All clear for the DDE

Running the engine again showed a ground present at the DDE pin, which I accessed through the small hole left by the removed wire. A slimline Fluke-type probe was inserted to facilitate the measurement. So, the DDE wasn’t faulty – hurrah! – but the wire was as effective as a waterproof teabag. The next question was where and how it was faulty.

This was clearly the moment to make one of those “phone calls”. Unsurprisingly, the customer was less enthusiastic about locating the break in the wire and insisted we simply make up a new wire to bypass the faulty one. Not what I wanted, but then again, when do us mechanics ever get what we want?
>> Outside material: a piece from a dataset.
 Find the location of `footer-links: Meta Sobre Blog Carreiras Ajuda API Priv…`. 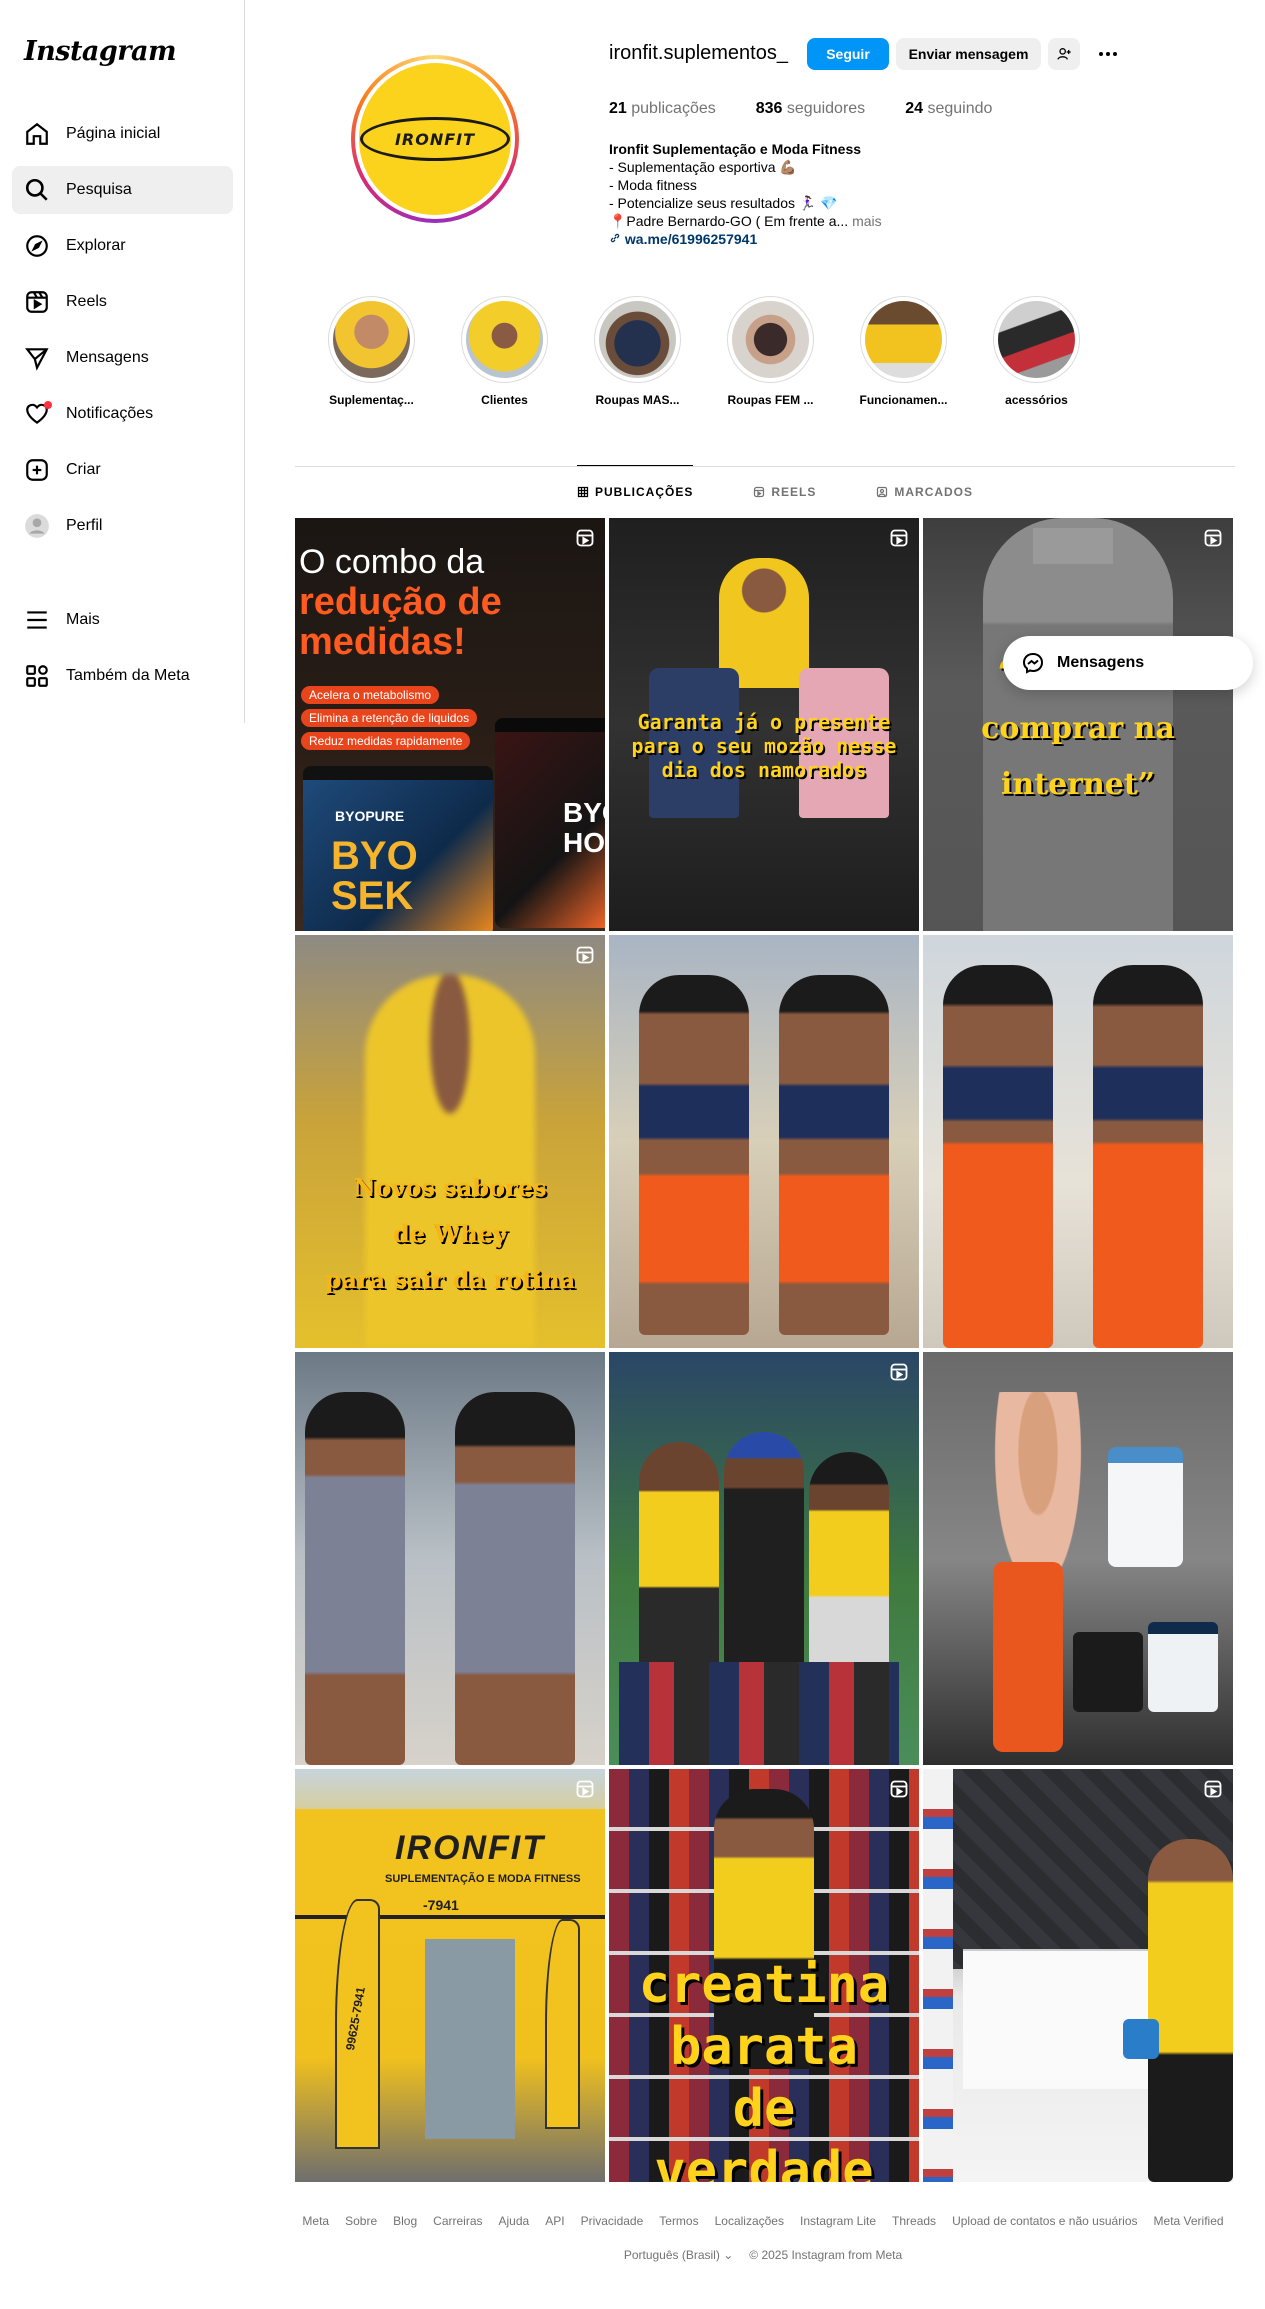

footer-links: Meta Sobre Blog Carreiras Ajuda API Priv… is located at coordinates (763, 2221).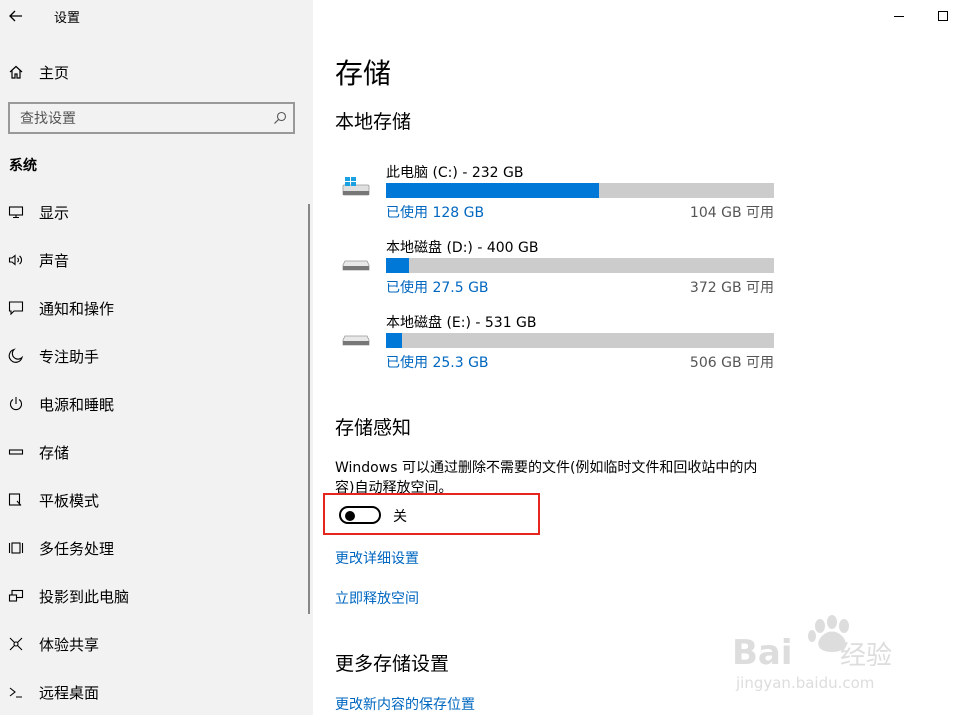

It’s a bit like asking for a steak and being given a tofu salad.

The best thing about modern electronics – and also the worst – is trying to explain the logic of fault detection to newcomers. Just the other day, I had this very conversation with one of the young lads I work with and I’ll replicate my explanation here for your amusement. The DDE is designed to check for shorts to protect itself, detaching from situations where a short circuit might arise. Shorts can cause fires and that would certainly ruin your day.

In this case, the reason the DDE didn’t go up in flames is because it detected a short and switched off the ground on the pin that sends the ground to relay terminal 85. What can occasionally happen, as it did here, is that the problem may randomly resolve itself. Wires can move, and when they shift away from the chafed area, they move away from the shorted 12V power source. The DDE recognises this and restores the line, even if only temporarily (Fig.6).

Ideally, various techniques would be employed to find the short, and often stripping back the harness is the fastest option. However, the customer opted only to pay for replacing the wire, so that’s exactly what I did. A handy 3-pin connector exists upstream of the relay, housing this infamous trigger wire. Removing it and plugging back in the connector minus the wire allowed me to solder a new wire at that point and snip it at the DDE (Fig.7). The result was a new wire, but the short area remained unidentified – a situation that always leaves a bad taste in my mouth.

I’ve preached for years that a short must be found and isolated because where one wire fails, another is ready to fail. I do what I’m paid to do and do it as well as I can. It’s a bit like being asked to build a car with a hammer and a rubber chicken – you make do with what you’ve got and hope for the best.

Time and place for oscilloscopes

To end this article, I’ll leave some advice that may be handy for newcomers to the field of automotive fault finding. I’ve spent decades observing other fault finders and honing my own skills and I’ve been meaning to impart some wisdom regarding the use of oscilloscopes for quite some time now. Many fault finders seem to find it wholly necessary to break out an oscilloscope at the drop of a hat.

Here’s a pro tip for you: if you’re dealing with a suspected component power supply, ground, or signal fault, what can you do other than measure the signals? Simple – remove the connector, erase the fault codes and see what comes back. If you have new fault codes relating to removed wires or connectors that you didn’t have previously, then clearly the receiving control unit is recognising this and setting a new DTC. Do you need to continue to check the wiring or break out the scope? This isn’t an exact science, but in most cases, it’s sufficient to help assess the state of play in a circuit. Scoping is good but there is a time and place for it.